Skip to main content

Semua Gara-Gara Kunci

Sipir itu membuatkan tiga kunci duplikat untuk Gunawan. Narapidana itu kabur dan sang sipir kehilangan pekerjaan.

IMING-IMING itu tidak hanya membuat Wahyudin, 31 tahun, kehilangan pekerjaan, tapi juga membuatnya kini meringkuk di penjara. Berkat Wahyudin inilah, pada Mei 2006, Gunawan Santosa berhasil ”menembus” berlapis-lapis pintu penjara Cipinang khusus narkotik. Wahyudin memberikan sejumlah kunci duplikat kepada Gunawan dan loloslah narapidana hukuman mati ini dari penjara yang dijuluki penjara dengan penjagaan supermaksimum itu.

Wahyudin kini mendekam di penjara Tangerang. Di sana ia mendiami sebuah sel berukuran sekitar 3 x 4 meter persegi. ”Dia masih menjalani masa hukuman,” kata Kepala Divisi Pemasyarakatan Kantor Wilayah Hukum dan Hak Asasi Manusia DKI Jakarta Gusti Tamardjaya, Senin pekan lalu, kepada Tempo.

Menurut polisi, Wahyudin memberikan tiga kunci duplikat kepada Gunawan untuk bekal membuka sejumlah pintu dan kabur dari kamarnya di Blok C Nomor 110. Inilah rute Gunawan untuk kabur: dari Blok C ia menuju pintu gedung utama, lalu masuk dan melewati ruang tempat menjenguk tahanan, kemudian melenggang keluar melewati pintu gerbang.

Wahyudin rela melakukan semua itu lantaran Gunawan menjanjikan akan memberinya sejumlah uang. Untuk tahap awal, misalnya, ia mendapat Rp 2,5 juta. Janji lainnya, ”Ia dibuatkan wartel dan tempat biliar,” kata Kepala Bidang Humas Kepolisian Daerah Metro Jaya Komisaris Besar I Ketut Untung Yoga Ana.

Empat hari setelah Gunawan raib, Wahyudin ditangkap, diperiksa polisi, dan ditetapkan sebagai tersangka. Ia dijerat dengan pasal-pasal tentang penyuapan dan pasal-pasal membantu orang melarikan diri dari penjara. Sejak saat itu, Wahyudin mendekam di tahanan Polda Metro Jaya, sebelum divonis Pengadilan Negeri Jakarta Timur dan dikirim ke penjara Tangerang.

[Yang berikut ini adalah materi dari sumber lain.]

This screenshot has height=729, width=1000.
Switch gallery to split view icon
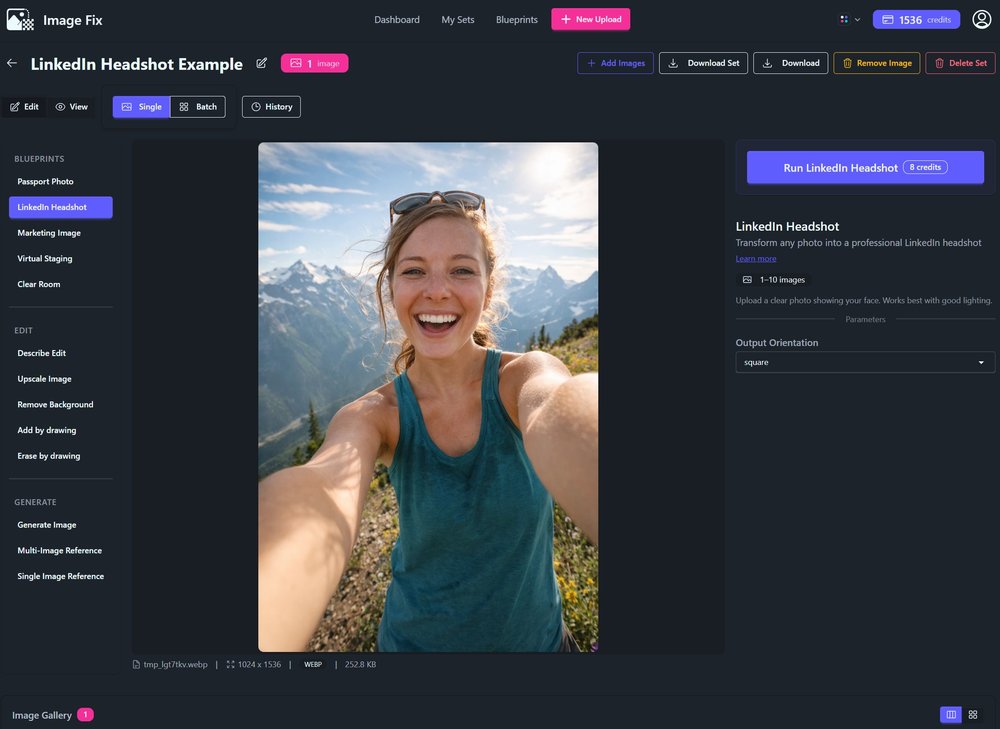point(950,714)
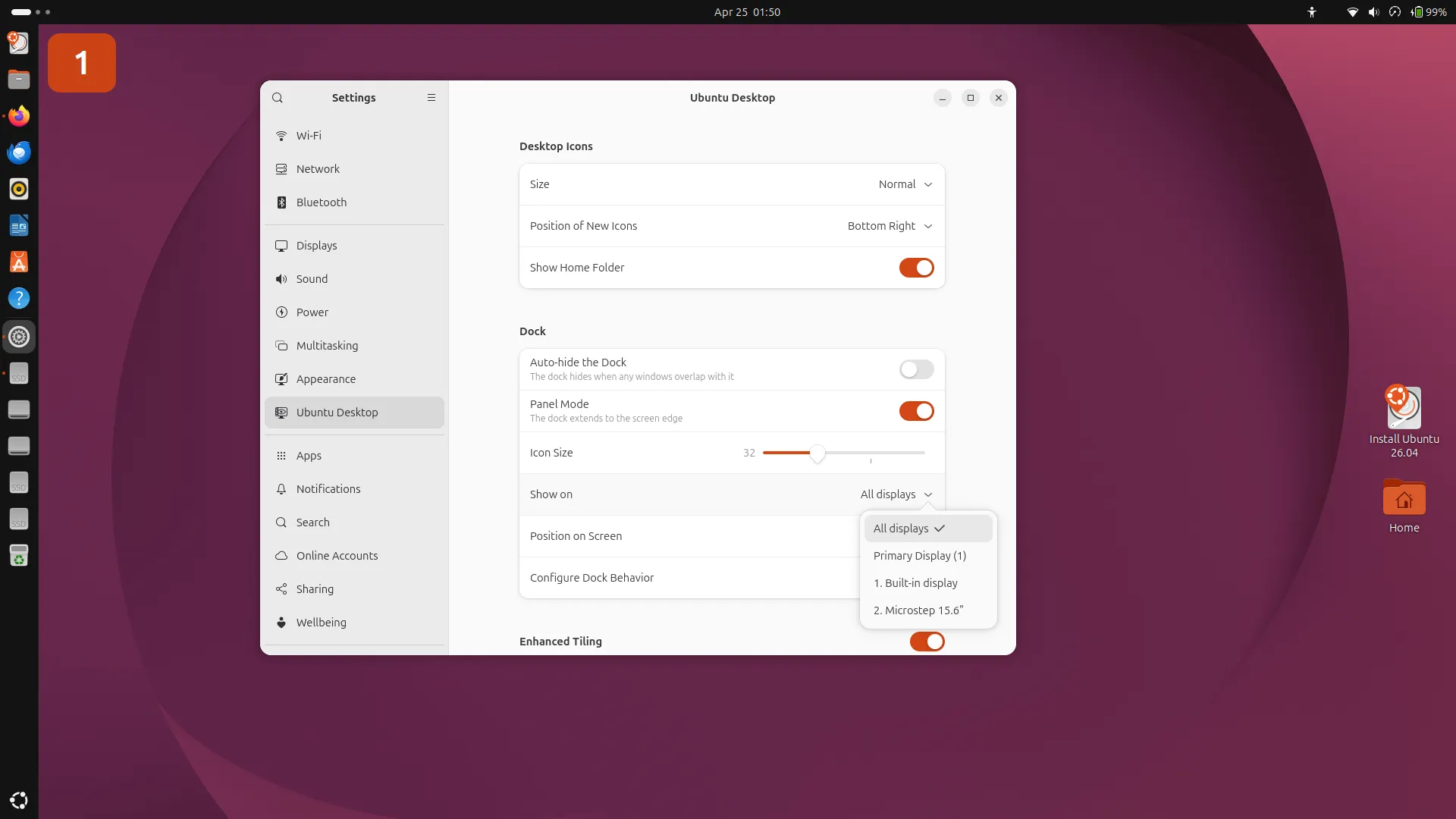This screenshot has height=819, width=1456.
Task: Disable Enhanced Tiling
Action: tap(927, 641)
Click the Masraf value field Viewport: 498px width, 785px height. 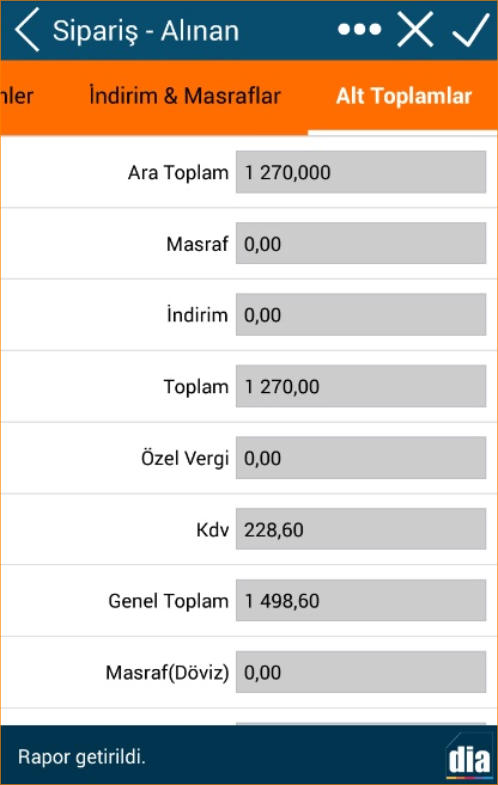(361, 244)
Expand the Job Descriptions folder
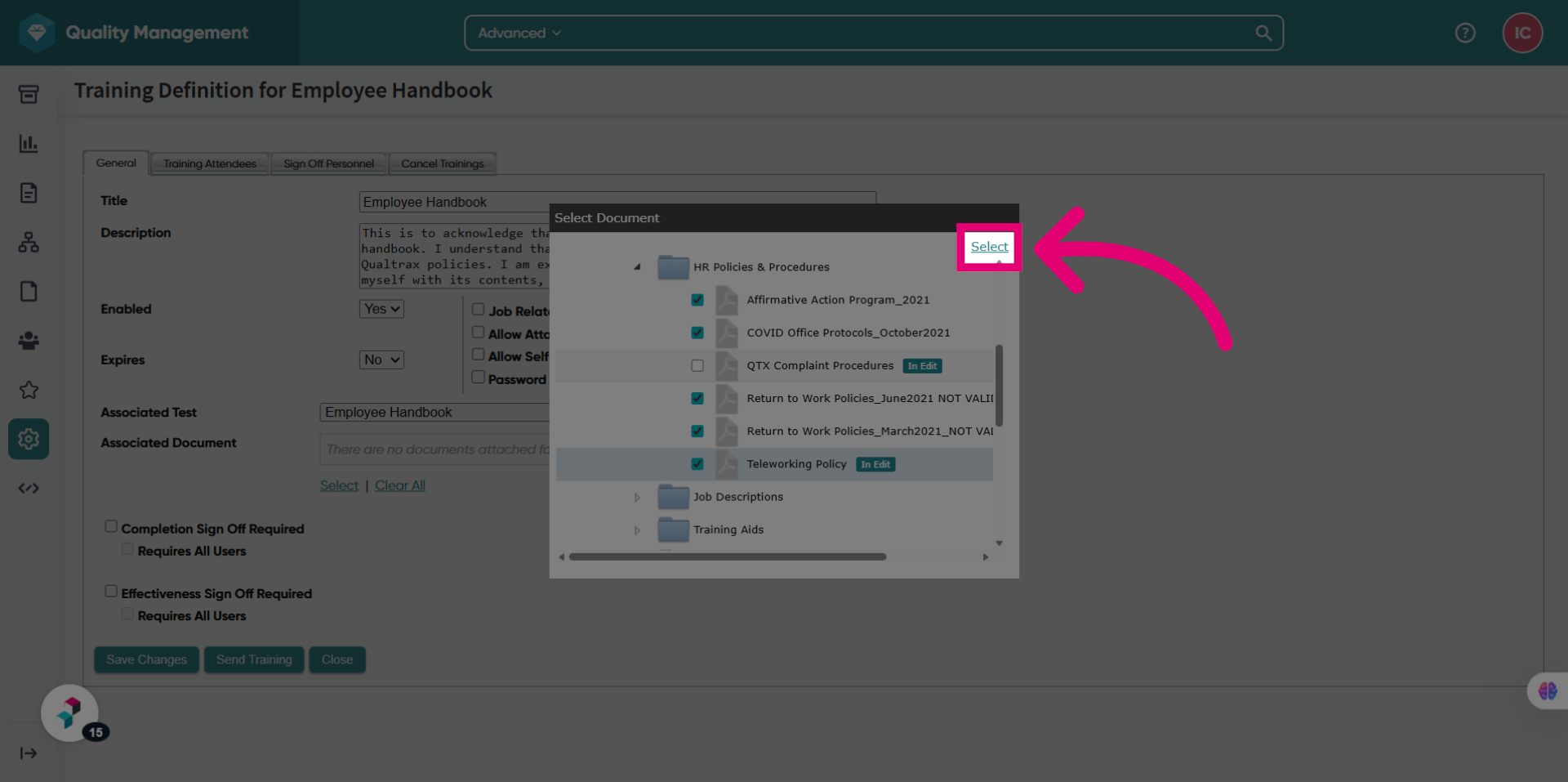The width and height of the screenshot is (1568, 782). [637, 498]
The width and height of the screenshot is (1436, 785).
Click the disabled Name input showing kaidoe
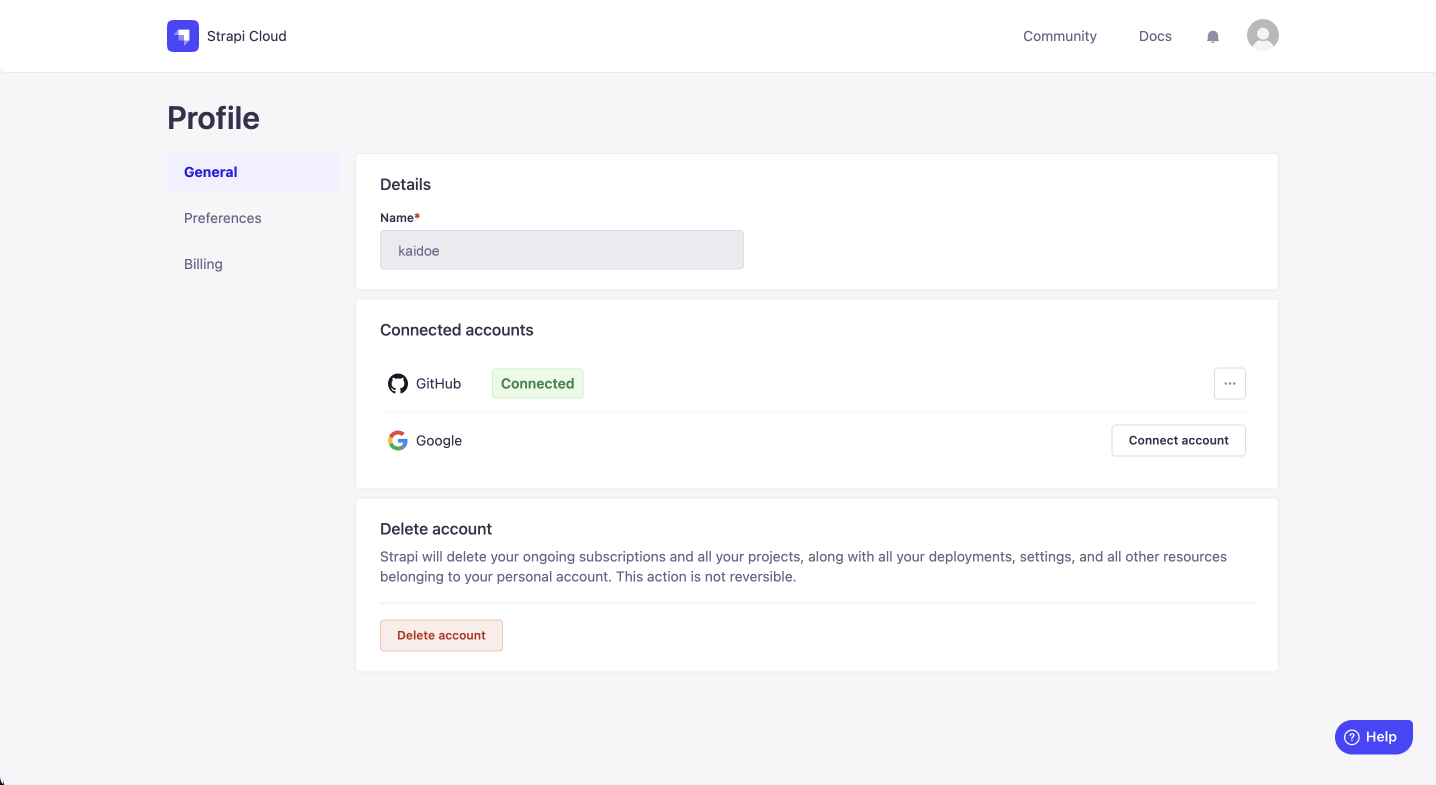[561, 249]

Tidak seperti rekan-rekannya—para sipir—yang kebanyakan lulusan SMA, anak ketiga dari empat bersaudara ini lulusan Fakultas Hukum Universitas Tujuh Belas Agustus. Kata ”penjara” juga tidak asing untuk Wahyudin. Bapaknya, Yamin, dulu juga bertugas sebagai pegawai Lembaga Pemasyarakatan Kelas I-A Pemuda, Tangerang. Wahyudin dan ketiga saudaranya sejak kecil juga bertempat tinggal di rumah dinas Departemen Kehakiman, Jalan Taman Makam Pahlawan Taruna, Kelurahan Suka Asih, Kota Tangerang. Dari bapaknya yang kini sudah pensiun itulah dia dulu banyak mendengar cerita seputar kehidupan penjara.

Kepada Tempo, Kepala Penjara Cipinang Wibowo Djoko Harjono menyesalkan munculnya kabar yang menyebutkan Wahyudin tidak dihukum dan hanya dimutasikan menjadi sipir di Balikpapan. ”Dia sudah mendapatkan hukuman sepadan,” kata Djoko. ”Kabar yang menyebut ia dimutasikan tidak benar.”

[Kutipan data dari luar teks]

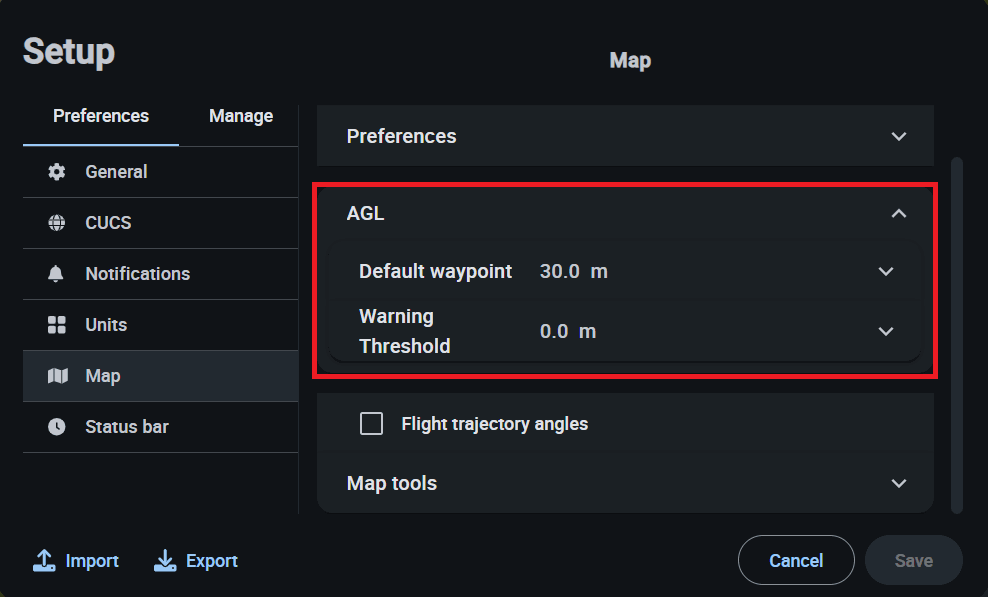Click the Default waypoint value field
The height and width of the screenshot is (597, 988).
pyautogui.click(x=559, y=271)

Wahyudin bukan satu-satunya korban akibat kaburnya Gunawan dari penjara Cipinang. Korban lainnya adalah Kepala LP Cipinang Wawan Suwandi dan Kepala Keamanan Taufikurrahman. Menteri Hukum dan Hak Asasi Manusia saat itu, Hamid Awaludin, mencopot Suwandi dan menarik Wibowo Djoko Harjono, yang saat itu menjabat Kepala Rumah Tahanan Negara Kelas I Surabaya, mengisi posisi Suwandi.

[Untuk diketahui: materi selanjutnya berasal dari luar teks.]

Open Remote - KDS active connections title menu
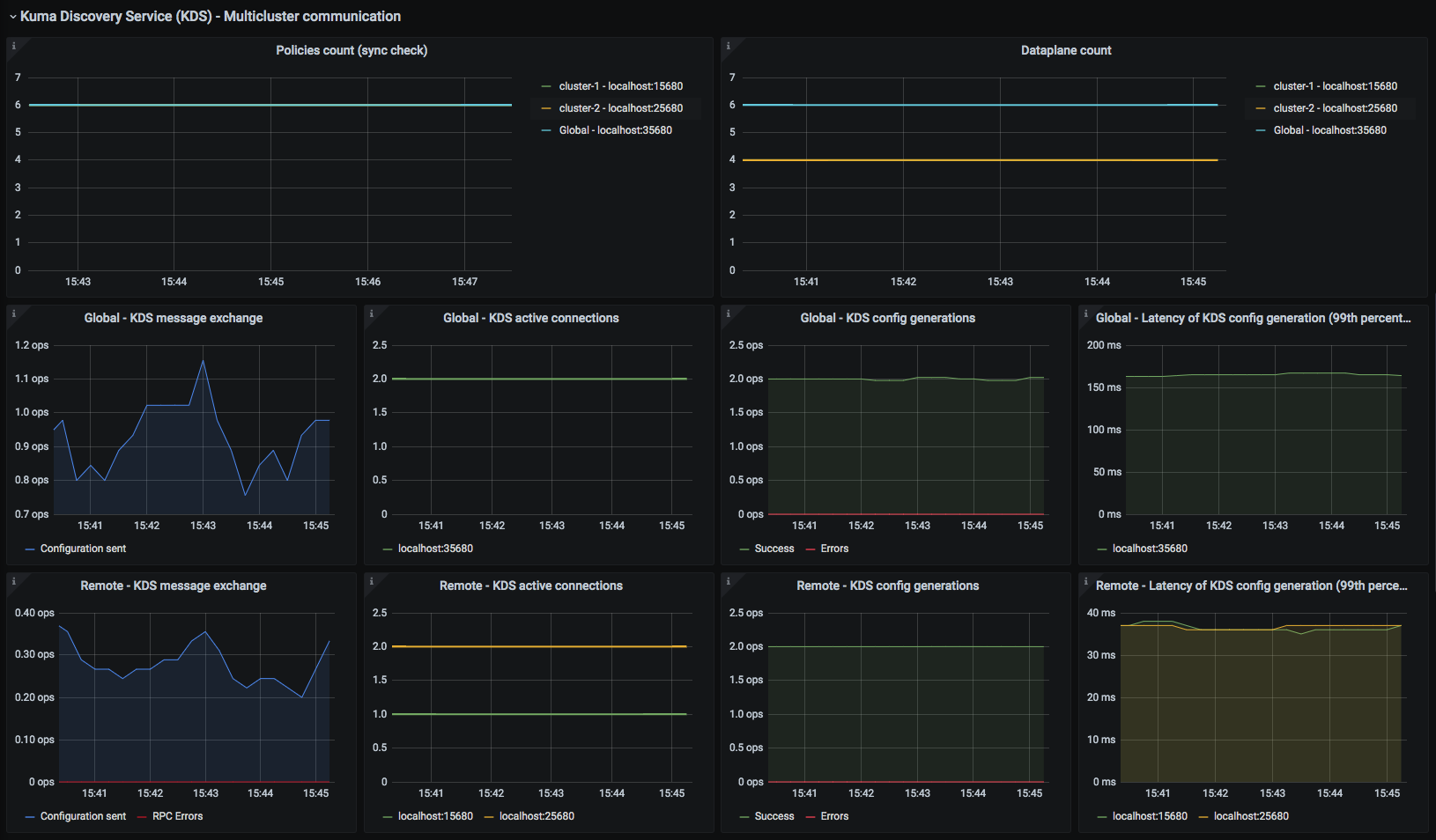pyautogui.click(x=530, y=586)
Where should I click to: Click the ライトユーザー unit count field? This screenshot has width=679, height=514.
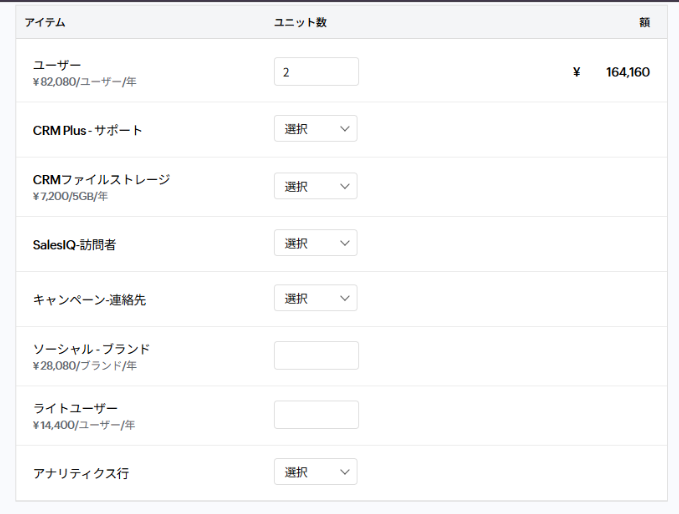316,415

Adapun Taufikurrahman digantikan Lilik Sujandi, yang sebelumnya menjabat sebagai Kepala Rumah Tahanan Kelas I Salemba. ”Pergantian kepemimpinan itu untuk kelancaran pemulihan kondisi dan situasi di LP Narkotika,” kata Direktur Jenderal Pemasyarakatan saat itu, Mardjaman.

Walau kehilangan jabatan, nasib Wawan Suwandi dan Taufikurrahman memang lebih beruntung ketimbang Wahyudin. Keduanya tak pernah duduk di depan meja hijau.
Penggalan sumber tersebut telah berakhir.